Wix developed two interconnected AI systems to address the challenge of searching and understanding code across thousands of repositories and services in a large organization. The first system, OctoCode, is an MCP-based tool with 90,000 downloads and 5,000 weekly active users that helps developers search repositories, understand dependencies, and navigate complex codebases. The second system, Bilbo, is an enterprise service that orchestrates multiple AI agents to investigate bugs and perform deep research across the organization's technical stack, integrating with GitLab, databases, logs, documentation, and other internal systems. Both systems employ sophisticated prompt engineering, context management, sub-agent architectures, and custom tooling protocols to handle the complexity of enterprise-scale code search and investigation while managing token limits and maintaining response quality.

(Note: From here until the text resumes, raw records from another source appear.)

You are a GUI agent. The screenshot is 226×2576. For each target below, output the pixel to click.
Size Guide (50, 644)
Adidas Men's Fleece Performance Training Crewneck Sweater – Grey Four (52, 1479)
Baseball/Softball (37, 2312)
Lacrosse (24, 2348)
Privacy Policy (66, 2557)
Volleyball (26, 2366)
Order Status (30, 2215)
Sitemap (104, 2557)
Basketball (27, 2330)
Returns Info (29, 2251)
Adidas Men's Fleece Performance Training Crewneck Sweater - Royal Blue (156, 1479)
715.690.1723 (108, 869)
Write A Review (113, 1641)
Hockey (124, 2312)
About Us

This case study describes Wix’s implementation of production AI systems for enterprise code search and automated bug investigation. The presentation covers two main systems developed over approximately 11 months: OctoCode, a developer-facing search tool, and Bilbo, an enterprise research service that orchestrates multiple AI agents to investigate bugs and technical issues across Wix’s massive codebase and infrastructure.
The fundamental challenge addressed is that in large organizations with thousands of repositories, thousands of developers each using their own AI assistants, and millions of users, finding specific information becomes extremely difficult. Standard AI agents struggle with this complexity because they tend to find the first match, make textual connections without deeper understanding, and can get lost in extremely large contexts. The solution involved building custom agent architectures with sophisticated context management, specialized tooling protocols, and multi-agent orchestration.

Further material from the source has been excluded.